▶ **Work item**
Produce a verbatim transcription of the records below, beginning at the line containing "At what coordinates should I click to accomplish: Open 语文" and ending at the final line; include only those lines.

╔══

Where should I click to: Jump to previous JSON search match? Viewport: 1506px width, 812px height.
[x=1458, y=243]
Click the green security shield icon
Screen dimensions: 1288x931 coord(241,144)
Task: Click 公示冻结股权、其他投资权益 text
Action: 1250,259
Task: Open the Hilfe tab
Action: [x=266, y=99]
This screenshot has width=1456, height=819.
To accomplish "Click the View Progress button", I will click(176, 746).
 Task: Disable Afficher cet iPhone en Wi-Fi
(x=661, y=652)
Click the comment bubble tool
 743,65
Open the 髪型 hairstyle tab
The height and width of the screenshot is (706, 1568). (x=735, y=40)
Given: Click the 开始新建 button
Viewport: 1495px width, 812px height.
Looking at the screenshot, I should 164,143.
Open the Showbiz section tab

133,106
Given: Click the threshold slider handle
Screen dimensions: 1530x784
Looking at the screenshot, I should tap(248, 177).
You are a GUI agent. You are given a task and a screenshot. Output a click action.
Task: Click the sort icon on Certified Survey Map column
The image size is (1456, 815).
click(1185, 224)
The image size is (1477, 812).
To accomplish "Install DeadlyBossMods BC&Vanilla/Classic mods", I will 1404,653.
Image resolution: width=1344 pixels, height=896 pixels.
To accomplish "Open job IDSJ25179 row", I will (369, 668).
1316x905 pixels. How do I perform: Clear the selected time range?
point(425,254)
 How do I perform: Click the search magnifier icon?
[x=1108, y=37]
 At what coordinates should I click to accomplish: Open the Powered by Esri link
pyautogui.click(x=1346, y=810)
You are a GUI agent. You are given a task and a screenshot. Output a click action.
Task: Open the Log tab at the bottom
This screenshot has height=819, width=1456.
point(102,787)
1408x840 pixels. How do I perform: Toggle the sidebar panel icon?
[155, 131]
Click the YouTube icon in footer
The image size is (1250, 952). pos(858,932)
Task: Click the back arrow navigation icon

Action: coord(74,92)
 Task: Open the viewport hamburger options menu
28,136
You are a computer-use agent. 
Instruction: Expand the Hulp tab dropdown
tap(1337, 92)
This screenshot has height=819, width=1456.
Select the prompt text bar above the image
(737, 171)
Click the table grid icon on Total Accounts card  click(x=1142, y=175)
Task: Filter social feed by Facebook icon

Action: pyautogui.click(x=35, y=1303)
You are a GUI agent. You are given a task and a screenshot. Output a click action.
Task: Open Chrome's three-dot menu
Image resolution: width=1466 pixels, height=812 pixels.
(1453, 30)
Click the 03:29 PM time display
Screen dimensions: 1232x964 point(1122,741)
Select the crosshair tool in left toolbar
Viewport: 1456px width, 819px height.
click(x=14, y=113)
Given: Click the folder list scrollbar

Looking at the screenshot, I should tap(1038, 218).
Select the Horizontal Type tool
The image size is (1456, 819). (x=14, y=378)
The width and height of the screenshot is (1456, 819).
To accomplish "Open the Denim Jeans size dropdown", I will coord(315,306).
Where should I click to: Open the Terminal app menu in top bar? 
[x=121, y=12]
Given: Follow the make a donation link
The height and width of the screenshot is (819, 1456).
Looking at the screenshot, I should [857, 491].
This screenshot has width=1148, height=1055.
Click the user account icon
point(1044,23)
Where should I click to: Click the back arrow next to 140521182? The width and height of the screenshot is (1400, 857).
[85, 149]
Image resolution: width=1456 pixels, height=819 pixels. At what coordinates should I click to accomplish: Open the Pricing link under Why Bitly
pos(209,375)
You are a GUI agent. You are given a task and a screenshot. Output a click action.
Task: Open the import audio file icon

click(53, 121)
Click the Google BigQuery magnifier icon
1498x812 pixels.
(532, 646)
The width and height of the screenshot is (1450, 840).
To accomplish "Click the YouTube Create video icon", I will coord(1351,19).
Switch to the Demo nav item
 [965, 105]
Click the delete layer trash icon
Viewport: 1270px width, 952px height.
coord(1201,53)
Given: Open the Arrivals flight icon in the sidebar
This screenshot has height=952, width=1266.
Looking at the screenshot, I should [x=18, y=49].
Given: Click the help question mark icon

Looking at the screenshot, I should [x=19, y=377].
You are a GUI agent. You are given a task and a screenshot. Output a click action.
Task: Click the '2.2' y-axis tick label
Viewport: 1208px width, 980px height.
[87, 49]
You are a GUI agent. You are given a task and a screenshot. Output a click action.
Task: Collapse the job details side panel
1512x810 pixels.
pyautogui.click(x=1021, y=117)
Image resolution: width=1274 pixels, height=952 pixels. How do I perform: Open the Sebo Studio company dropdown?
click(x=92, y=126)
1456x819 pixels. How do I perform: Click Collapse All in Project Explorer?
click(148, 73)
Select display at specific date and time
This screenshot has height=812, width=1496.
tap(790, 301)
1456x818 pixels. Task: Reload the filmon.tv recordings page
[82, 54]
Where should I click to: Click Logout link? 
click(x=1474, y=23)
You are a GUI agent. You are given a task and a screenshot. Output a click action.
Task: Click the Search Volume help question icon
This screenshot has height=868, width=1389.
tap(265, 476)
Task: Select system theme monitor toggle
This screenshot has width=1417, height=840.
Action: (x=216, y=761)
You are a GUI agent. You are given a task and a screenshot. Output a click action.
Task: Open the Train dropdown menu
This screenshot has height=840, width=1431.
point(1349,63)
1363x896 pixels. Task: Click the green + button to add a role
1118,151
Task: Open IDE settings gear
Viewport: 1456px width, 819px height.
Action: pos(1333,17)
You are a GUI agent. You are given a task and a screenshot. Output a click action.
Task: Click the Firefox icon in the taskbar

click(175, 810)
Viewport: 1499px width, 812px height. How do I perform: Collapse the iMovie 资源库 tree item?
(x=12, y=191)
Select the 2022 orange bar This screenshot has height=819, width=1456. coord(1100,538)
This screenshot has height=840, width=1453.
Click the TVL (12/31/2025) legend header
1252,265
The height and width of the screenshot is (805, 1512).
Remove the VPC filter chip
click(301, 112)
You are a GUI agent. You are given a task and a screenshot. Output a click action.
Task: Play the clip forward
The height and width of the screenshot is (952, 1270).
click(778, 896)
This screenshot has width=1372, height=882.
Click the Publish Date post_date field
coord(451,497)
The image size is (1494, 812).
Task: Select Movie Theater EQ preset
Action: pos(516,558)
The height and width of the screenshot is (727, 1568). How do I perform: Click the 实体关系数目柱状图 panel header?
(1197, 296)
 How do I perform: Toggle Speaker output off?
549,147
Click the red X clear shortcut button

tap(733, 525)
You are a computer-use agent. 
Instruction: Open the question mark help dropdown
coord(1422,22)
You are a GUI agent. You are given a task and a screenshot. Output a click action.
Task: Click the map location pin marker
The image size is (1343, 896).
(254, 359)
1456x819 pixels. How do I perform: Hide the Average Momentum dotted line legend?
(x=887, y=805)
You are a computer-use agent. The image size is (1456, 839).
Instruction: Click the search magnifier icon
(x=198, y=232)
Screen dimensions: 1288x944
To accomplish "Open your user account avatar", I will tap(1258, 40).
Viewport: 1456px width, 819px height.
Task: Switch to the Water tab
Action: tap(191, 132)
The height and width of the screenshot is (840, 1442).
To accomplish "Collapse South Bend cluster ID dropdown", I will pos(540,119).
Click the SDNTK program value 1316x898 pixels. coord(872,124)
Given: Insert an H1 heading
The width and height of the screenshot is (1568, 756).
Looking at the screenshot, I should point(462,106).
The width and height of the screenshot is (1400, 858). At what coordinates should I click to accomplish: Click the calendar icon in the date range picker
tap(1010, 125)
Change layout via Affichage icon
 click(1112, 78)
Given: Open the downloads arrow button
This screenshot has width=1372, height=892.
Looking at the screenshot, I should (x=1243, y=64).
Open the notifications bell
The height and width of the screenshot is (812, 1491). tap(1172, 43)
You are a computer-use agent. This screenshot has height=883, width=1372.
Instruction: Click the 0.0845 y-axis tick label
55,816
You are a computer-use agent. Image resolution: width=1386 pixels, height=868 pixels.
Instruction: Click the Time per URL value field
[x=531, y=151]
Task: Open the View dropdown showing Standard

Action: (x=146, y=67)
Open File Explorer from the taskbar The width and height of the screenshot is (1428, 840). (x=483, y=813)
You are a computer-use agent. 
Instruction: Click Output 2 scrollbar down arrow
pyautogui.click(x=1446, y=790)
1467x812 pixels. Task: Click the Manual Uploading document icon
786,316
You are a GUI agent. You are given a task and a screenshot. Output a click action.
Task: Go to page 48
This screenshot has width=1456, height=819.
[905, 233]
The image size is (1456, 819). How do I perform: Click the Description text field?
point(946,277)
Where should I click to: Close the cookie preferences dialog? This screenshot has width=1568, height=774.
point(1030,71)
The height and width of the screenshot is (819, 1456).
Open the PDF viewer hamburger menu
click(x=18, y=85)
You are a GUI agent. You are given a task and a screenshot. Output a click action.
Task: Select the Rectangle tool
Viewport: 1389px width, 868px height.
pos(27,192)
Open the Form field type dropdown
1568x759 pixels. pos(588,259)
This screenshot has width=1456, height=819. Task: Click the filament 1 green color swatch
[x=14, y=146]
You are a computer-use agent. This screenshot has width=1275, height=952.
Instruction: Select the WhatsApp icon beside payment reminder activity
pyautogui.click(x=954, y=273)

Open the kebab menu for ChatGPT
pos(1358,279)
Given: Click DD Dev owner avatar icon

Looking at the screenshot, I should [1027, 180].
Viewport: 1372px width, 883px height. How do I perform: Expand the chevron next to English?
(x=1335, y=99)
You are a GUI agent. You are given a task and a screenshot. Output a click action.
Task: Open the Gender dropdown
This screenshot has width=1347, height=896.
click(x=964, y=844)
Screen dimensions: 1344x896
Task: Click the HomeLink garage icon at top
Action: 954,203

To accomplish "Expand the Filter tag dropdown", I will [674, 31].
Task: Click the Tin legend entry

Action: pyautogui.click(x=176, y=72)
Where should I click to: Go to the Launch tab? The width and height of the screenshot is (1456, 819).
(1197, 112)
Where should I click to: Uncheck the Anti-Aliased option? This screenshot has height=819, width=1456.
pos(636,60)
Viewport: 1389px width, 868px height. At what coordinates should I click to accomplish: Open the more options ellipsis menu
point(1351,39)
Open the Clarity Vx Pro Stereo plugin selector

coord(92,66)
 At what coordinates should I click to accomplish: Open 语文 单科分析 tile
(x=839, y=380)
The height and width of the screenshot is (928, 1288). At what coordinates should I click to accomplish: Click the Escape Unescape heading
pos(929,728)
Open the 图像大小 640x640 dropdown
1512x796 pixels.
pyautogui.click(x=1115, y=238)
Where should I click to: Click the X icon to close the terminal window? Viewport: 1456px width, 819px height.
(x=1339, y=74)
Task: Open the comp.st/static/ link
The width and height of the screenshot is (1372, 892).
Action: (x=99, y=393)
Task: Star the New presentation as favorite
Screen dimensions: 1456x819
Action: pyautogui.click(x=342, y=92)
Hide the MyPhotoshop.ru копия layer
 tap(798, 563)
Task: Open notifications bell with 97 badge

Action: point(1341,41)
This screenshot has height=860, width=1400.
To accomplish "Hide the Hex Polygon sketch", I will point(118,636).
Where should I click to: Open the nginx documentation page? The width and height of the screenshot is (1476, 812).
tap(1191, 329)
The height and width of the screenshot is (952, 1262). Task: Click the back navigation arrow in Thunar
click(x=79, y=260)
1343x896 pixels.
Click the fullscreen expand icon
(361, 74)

╚══

▶ **Your solution**
 At what coordinates should I click to accomplish: Open 语文 单科分析 tile
(x=839, y=380)
The height and width of the screenshot is (928, 1288). At what coordinates should I click to accomplish: Click the Escape Unescape heading
pos(929,728)
Open the 图像大小 640x640 dropdown
1512x796 pixels.
pyautogui.click(x=1115, y=238)
Where should I click to: Click the X icon to close the terminal window? Viewport: 1456px width, 819px height.
(x=1339, y=74)
Task: Open the comp.st/static/ link
The width and height of the screenshot is (1372, 892).
Action: (x=99, y=393)
Task: Star the New presentation as favorite
Screen dimensions: 1456x819
Action: pyautogui.click(x=342, y=92)
Hide the MyPhotoshop.ru копия layer
 tap(798, 563)
Task: Open notifications bell with 97 badge

Action: point(1341,41)
This screenshot has height=860, width=1400.
To accomplish "Hide the Hex Polygon sketch", I will point(118,636).
Where should I click to: Open the nginx documentation page? The width and height of the screenshot is (1476, 812).
tap(1191, 329)
The height and width of the screenshot is (952, 1262). Task: Click the back navigation arrow in Thunar
click(x=79, y=260)
1343x896 pixels.
Click the fullscreen expand icon
(361, 74)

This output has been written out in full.